Collected data entries
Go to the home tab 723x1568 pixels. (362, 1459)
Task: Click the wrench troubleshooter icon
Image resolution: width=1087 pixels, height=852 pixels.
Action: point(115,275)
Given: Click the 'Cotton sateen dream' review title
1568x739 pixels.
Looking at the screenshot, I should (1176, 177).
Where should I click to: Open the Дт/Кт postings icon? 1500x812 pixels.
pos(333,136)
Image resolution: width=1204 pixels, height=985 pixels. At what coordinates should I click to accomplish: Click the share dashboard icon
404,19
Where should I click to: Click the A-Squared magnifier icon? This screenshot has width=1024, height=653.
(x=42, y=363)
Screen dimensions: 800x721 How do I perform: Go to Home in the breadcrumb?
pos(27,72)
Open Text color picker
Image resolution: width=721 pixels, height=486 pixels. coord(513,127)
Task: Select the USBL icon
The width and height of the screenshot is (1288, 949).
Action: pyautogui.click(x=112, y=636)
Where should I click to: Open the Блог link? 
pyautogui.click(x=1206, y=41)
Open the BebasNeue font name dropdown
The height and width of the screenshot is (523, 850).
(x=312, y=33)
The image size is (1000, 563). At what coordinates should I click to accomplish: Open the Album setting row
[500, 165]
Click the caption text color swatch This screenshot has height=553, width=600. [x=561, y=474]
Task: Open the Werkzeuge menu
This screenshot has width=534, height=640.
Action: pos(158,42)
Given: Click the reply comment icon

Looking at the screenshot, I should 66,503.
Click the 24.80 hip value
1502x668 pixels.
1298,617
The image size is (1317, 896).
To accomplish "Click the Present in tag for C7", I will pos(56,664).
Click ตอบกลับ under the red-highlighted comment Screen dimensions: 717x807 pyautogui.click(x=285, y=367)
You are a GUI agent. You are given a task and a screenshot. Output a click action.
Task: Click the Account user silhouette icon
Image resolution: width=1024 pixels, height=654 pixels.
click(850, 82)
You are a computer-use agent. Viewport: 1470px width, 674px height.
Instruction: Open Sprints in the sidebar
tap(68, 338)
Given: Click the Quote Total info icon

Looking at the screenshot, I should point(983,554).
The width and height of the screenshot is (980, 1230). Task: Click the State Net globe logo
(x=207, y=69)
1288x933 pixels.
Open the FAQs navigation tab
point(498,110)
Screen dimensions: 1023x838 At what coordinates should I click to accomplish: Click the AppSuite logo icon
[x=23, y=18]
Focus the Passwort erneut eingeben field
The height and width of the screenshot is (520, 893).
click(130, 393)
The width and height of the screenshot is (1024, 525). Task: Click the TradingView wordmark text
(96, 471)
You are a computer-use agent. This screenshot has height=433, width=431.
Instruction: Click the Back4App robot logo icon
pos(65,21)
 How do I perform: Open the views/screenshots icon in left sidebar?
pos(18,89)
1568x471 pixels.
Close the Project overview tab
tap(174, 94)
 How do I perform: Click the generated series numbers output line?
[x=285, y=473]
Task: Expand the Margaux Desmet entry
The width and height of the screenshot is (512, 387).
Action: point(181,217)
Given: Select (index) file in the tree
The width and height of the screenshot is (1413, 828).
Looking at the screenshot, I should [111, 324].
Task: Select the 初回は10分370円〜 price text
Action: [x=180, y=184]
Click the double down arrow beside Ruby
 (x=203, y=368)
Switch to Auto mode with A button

**WHAT YOU NEED TO DO**: Report every line above that has the string "agent" in it.

**RESULT FOR THIS EXERCISE**:
You are a GUI agent. You are given a task and a screenshot. Output a click action.
You are a computer-use agent. Viewport: 1470px width, 674px height.
You are a computer-use agent. This screenshot has height=433, width=431.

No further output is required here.